We have read with interest Mitzi’s work on ICAR-based spatial models. First, I would like to note one issue on Mitzi’s current implementation of the BYM model (file: bym_predictor_plus_offset.stan file in the /stan-dev/example-models Github repo at: https://github.com/stan-dev/example-models/tree/master/knitr/car-iar-poisson). Lines 28 to 32 of that model state:
real<lower=0> sigma_phi = inv(sqrt(tau_phi)); // convert precision to sigma
phi[1:(N - 1)] = phi_std_raw;
phi[N] = -sum(phi_std_raw);
phi = phi * sigma_phi;
Thus, if we understand it appropriately, phi is a re-scaled ICAR, with standard deviation sigma_phi. On the other hand, line 37 in the model states:
target += -0.5 * dot_self(phi[node1] - phi[node2]);
Which corresponds to an ICAR distribution of standard deviation equal to 1 (instead of sigma_phi) so this does not agree with the previous lines of code. If we are right (we would appreciate your opinion on this), this could be fixed by making something like
real<lower=0> sigma_phi = inv(sqrt(tau_phi)); // convert precision to sigma
phi_std[1:(N - 1)] = phi_std_raw;
phi_std[N] = -sum(phi_std_raw);
vector[N] phi = phi_std * sigma_phi;
target += -0.5 * dot_self(phi_std[node1] - phi_std[node2]);
since phi_std (but not phi) follows an ICAR(1) distribution. Regretfully, we haven’t gotten this to work in Stan (it crashes surely because our proficiency is still low with Stan), although we have programmed a slightly modified version of this (phi is not defined as a transformed_parameter but it is computed within the model) that do works, file: Resul-BYM-WithPriors-Stan.pdf in the Github repo fisabio/BYM-stan at https://github.com/fisabio/BYM-stan. The structure of this (and all subsequent) file(s) is the same: 1.- syntax of the model run 2.- syntax used to run the model 3.- Descriptive results.

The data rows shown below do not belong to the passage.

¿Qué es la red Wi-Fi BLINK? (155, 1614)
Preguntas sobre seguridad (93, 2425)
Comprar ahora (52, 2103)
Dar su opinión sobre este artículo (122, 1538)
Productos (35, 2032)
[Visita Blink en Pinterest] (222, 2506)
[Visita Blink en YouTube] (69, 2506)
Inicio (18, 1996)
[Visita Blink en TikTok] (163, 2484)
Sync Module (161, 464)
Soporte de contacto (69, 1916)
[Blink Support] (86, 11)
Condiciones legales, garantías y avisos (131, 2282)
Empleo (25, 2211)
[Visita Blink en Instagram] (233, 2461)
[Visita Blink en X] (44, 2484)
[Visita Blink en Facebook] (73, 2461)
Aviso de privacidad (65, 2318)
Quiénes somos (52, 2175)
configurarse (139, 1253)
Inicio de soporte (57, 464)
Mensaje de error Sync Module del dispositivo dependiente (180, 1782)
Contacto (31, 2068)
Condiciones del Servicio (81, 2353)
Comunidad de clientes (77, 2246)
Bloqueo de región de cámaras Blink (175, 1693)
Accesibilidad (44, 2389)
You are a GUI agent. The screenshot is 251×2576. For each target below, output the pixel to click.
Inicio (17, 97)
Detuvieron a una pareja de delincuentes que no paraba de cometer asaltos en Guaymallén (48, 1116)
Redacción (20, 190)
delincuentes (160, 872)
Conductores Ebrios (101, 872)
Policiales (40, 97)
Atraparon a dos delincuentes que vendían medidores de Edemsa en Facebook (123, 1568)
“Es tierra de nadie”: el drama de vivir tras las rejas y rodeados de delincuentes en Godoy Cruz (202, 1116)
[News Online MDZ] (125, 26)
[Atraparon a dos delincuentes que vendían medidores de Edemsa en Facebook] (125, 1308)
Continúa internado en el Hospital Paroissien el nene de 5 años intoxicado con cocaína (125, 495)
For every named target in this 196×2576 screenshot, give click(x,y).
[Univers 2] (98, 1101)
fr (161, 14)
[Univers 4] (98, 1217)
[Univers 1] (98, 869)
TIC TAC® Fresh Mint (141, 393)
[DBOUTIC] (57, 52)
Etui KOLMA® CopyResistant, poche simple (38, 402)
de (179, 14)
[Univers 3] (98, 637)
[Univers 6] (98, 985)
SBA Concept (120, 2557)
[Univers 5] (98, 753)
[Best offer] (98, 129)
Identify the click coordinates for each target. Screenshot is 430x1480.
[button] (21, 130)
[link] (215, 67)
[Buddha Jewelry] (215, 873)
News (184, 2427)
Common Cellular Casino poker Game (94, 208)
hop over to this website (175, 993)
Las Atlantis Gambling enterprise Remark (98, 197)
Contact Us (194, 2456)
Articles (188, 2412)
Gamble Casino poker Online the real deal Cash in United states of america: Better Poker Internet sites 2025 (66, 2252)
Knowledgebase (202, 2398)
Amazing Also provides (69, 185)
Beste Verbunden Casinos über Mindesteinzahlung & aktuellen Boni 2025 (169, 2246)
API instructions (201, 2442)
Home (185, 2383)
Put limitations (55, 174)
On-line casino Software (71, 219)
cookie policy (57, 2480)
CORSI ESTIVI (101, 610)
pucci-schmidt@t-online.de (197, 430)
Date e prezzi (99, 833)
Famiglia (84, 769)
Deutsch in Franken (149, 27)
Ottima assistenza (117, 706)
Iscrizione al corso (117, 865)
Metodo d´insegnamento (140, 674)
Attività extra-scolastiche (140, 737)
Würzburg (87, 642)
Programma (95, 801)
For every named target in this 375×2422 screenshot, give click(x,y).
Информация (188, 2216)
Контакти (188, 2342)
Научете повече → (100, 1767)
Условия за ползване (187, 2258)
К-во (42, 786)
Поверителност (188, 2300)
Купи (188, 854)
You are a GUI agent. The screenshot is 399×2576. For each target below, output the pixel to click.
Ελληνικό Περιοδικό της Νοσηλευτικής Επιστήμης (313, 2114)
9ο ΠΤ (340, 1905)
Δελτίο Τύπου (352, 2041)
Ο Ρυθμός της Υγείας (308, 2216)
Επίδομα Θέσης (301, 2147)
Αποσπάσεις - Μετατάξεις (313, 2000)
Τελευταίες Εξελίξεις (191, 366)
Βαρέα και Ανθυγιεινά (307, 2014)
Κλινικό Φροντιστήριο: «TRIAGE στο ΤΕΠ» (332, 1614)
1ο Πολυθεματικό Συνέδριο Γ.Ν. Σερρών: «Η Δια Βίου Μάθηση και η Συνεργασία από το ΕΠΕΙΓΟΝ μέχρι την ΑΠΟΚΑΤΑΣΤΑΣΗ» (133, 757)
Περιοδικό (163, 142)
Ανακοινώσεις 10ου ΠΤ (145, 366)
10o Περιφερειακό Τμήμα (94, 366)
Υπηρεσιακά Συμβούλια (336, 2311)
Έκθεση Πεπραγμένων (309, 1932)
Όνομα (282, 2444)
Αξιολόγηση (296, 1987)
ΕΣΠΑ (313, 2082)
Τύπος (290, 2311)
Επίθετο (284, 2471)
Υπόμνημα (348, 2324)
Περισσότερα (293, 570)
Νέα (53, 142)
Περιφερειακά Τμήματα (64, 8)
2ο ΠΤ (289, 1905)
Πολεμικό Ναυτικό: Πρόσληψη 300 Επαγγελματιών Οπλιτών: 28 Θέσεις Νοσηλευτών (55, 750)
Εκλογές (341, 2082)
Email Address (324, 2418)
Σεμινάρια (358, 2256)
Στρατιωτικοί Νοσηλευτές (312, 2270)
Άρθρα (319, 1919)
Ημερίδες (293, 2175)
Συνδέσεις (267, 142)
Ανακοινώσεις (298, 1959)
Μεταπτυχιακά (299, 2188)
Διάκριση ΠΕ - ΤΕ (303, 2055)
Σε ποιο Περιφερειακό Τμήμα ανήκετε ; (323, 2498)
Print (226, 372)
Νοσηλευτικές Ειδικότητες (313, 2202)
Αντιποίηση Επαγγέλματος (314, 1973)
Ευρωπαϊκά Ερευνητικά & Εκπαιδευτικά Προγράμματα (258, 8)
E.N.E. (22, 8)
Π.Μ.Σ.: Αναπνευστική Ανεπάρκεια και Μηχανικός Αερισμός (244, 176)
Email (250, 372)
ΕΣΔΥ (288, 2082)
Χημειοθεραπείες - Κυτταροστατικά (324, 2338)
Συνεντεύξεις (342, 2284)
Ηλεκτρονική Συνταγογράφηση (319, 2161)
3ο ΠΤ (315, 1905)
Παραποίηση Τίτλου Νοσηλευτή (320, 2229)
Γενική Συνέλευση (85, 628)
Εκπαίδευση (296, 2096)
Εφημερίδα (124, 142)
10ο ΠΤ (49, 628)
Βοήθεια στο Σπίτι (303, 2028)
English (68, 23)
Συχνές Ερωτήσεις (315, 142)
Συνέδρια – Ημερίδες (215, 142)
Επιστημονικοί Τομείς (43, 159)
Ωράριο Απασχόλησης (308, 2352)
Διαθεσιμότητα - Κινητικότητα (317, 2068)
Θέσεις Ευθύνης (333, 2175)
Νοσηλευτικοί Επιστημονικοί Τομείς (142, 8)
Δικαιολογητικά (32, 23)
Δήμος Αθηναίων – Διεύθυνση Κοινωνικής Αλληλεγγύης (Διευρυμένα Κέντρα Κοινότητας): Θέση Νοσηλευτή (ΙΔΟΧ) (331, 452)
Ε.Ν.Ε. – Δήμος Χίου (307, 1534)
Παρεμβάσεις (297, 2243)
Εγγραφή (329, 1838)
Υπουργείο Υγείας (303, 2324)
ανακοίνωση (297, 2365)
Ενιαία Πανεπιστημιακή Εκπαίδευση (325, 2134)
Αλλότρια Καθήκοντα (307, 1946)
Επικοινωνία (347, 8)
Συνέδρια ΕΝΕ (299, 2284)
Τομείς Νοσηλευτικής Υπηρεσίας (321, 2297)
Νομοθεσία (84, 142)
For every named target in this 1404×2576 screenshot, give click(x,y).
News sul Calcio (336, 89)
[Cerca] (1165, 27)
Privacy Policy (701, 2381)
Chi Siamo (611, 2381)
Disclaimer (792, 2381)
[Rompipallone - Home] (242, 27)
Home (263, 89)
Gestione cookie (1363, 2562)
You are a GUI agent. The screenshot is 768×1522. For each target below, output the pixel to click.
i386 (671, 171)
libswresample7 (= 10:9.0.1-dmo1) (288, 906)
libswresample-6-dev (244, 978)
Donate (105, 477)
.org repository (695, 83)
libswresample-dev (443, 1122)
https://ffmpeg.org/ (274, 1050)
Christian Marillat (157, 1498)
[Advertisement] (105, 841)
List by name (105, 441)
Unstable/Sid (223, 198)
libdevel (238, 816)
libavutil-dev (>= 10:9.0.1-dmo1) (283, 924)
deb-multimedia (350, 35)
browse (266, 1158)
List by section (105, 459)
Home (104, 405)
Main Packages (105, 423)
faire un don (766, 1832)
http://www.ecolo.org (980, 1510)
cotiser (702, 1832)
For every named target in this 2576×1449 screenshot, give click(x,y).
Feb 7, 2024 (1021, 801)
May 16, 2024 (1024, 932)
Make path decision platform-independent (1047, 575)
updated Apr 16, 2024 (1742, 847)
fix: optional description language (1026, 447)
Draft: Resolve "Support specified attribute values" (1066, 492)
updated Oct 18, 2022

We have run the original “bym_predictor_plus_offset.stan” model on several of our datasets (same region of study but different causes of death), results are shown in file Resul-ModelMitzi-Stan.pdf in the Github repo above fisabio/BYM-stan, from now on all the documents that we will mention will be available there. We see that posterior summaries of sigma_phi are identical for all datasets where convergence is achieved. Note that the prior mass of the values sampled for sigma_phi, around 0.016, is rather low (prior used for tau_phi is a gamma(1, 1) which places most of the prior mass for sigma_phi above 0.3). So this prior does not explain these identical results and reinforce us to think that the question raised above could really be a concerning issue. On the other hand, we have implemented the changes mentioned above on Mitzi’s current model (model and results are available in Resul-BYM-WithPriors-Stan.pdf). In this case we do not find identical posterior results on sigma_phi, evidencing more sensible results.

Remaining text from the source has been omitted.